### [EXERCISE DETAILS]
Continue the countdown of horror movies from where it stops.

### [PASSAGE PROVIDED]

----------

Another film that successfully draws out the psychological horror more than the tired stereotypes, Leigh Janiak’s directorial debut Honeymoon is a tight, well-constructed slow burner that gets a lot accomplished without very many moving parts. Harry Treadaway and Rose Leslie are physically intimate newlyweds who head out to a remote lake cabin for some quiet celebration time. Then something happens, and the rest of the film is a testament to how the right mind can make any kind of horror seem fresh, as the central relationship is as much a victim of the mysterious threat as any living thing. This may be the only time a movie has ever made French toast unnerving.

a field in england

4. A Field in England

U.K. filmmaker Ben Wheatley will likely never make another film like A Field in England. Hell, no one will. Shot in a starkly gorgeous black and white, this experimental mind fuck (which got a late U.S. release) doesn’t tell a story so much as present a series of sensory incidents in the lives of war deserters in the 17th century who are being guided by an alchemist to find a buried treasure in a field… a field that has the ability to warp minds. Though it never leaves its black comedy behind for very long, A Field in England is quite often frightening based solely on Wheatley’s direction, as he uses quite a few simple tricks to keep audiences from getting too comfortable. The sequence where the impeccable Reece Shearsmith goes on a psychedelic trip is quite possibly the most disturbingly edited scene I’ve ever witnessed.

the guest

3. The Guest

I mentioned not-quite-horrors in my opening paragraph, and Adam Wingard’s The Guest seems at the outset like it would be lumped in that bunch - but this is by and large a slasher movie centered on the guy doing the slashing. And it’s one played with sparkling-eyed charm of Dan Stevens. A war vet, he arrives at the home of a family whose son was killed in combat, with a goal of keeping them safe. Only there are people after him, and he’s just a tad more unhinged than anyone is ready for. With a synth-heavy soundtrack that oozes 1980s B-movies, The Guest is a hoot from start to finish, winking playfully at the audience as it sprays blood everywhere. Definitely Wingard’s most finessed feature yet.

----------

### [DATASET EXCERPT]
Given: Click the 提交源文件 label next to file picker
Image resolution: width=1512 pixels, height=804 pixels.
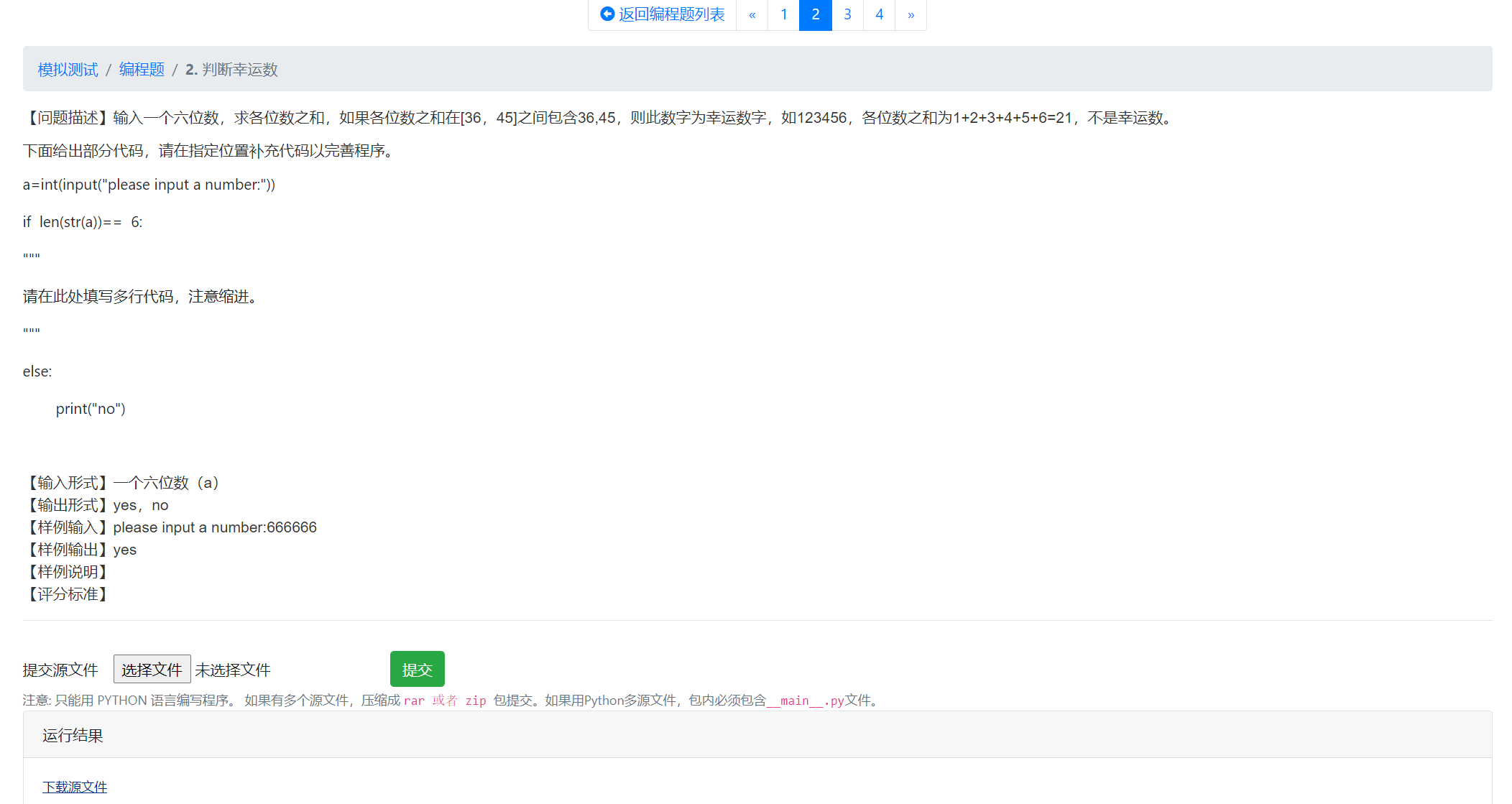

----------

### [TASK ANSWER]
starry eyes

2. Starry Eyes

Everybody’s got dreams of fame and fortune, with some of us willing to go the extra mile to try and acquire them. And as is learned in Kevin Kolsch and Dennis Widmyer’s dread-filled Starry Eyes, there are no guarantees. Alex Essoe delivers a breakout performance as Sarah, a struggling actress who finds herself within the conspiratorial world of Hollywood excess, locked into a terrifying deal where happiness is clearly only a state of mind. Starry Eyes does wear its themes on its sleeve – ambition and sex are powerful motivators and detractors! – but there’s just enough subtlety that the build-up to madness feels earned. It also makes me never want to be an actor, in the same way that Jaws made people stay away from the ocean; I know it’s not like that for everyone, but my luck is shitty enough that this would be my biopic.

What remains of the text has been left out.